Na biorefinaria, os consórcios microbianos, comunidades microbianas que contém espécies de interesse, representam mais um passo na sustentabilidade. Comparado às culturas puras, os consórcios: possibilitam a utilização total de um substrato, a produção de diversos produtos com base em um único composto e são menos custosos, pois não requerem a esterilização.
Na produção do bioetanol, por exemplo, geralmente utiliza-se a lignocelulose, cuja degradação resulta em vários produtos tóxicos como o fenol. Além disso, é constituída por uma mistura de carboidratos que culturas puras de Saccharomyces cerevisae, amplamente empregadas para essa finalidade, não conseguem converter de maneira eficaz.
Por outro lado, estudos recentes demonstram a eficácia de consórcios naturais na degradação de diferentes tipos de lignoceluloses, já que podem produzir diferentes tipos de celulases.
Os microrganismos apresentam um grande potencial na transformação de processos industriais, no entanto, ainda temos muito a descobrir.

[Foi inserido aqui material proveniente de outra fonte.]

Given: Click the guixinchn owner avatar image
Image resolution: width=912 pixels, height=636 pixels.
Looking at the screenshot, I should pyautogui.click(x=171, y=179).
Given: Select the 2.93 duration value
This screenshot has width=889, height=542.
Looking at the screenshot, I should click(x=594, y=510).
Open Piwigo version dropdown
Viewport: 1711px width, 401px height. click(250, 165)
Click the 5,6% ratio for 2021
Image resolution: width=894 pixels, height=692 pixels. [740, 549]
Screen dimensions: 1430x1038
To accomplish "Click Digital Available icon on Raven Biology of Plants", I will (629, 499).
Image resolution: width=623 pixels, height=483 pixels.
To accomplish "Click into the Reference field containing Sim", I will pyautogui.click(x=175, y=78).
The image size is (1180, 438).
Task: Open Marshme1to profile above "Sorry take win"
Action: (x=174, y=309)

As técnicas moleculares nos mostram que isolamos apenas uma pequena parcela de toda diversidade microbiana existente.
Os avanços dessas metodologias, bem como das ciências computacionais e da biologia sintética serão indispensáveis para o futuro da biotecnologia e da sustentabilidade na indústria.
Referências
BRADUARDI, P. Closing the loop: the power of microbial biotransformations from traditional bioprocesses to biorefineries, and beyond. Microbial Biotechnology (2021) 14 (1), 68– 73.
Jiang, LL., Zhou, JJ., Quan, CS. et al. Advances in industrial microbiome based on microbial consortium for biorefinery. Bioresour. Bioprocess. 4, 11 (2017). https://doi.org/10.1186/s40643-017-0141-0
NASCIMENTO, Rodrigo P., COELHO, Maria A., RIBEIRO Bernardo D., PEREIRA, Karen S. Microbiologia Industrial. Bioprocessos. Vol 1. Primeira edição. Rio de Janeiro: Editora Elseveier, 2018.
Pessione E. The Less Expensive Choice: Bacterial Strategies to Achieve Successful and Sustainable Reciprocal Interactions. Front Microbiol. 2021 Jan 20;11:571417. doi: 10.3389/fmicb.2020.571417. PMID: 33584557; PMCID: PMC7873842.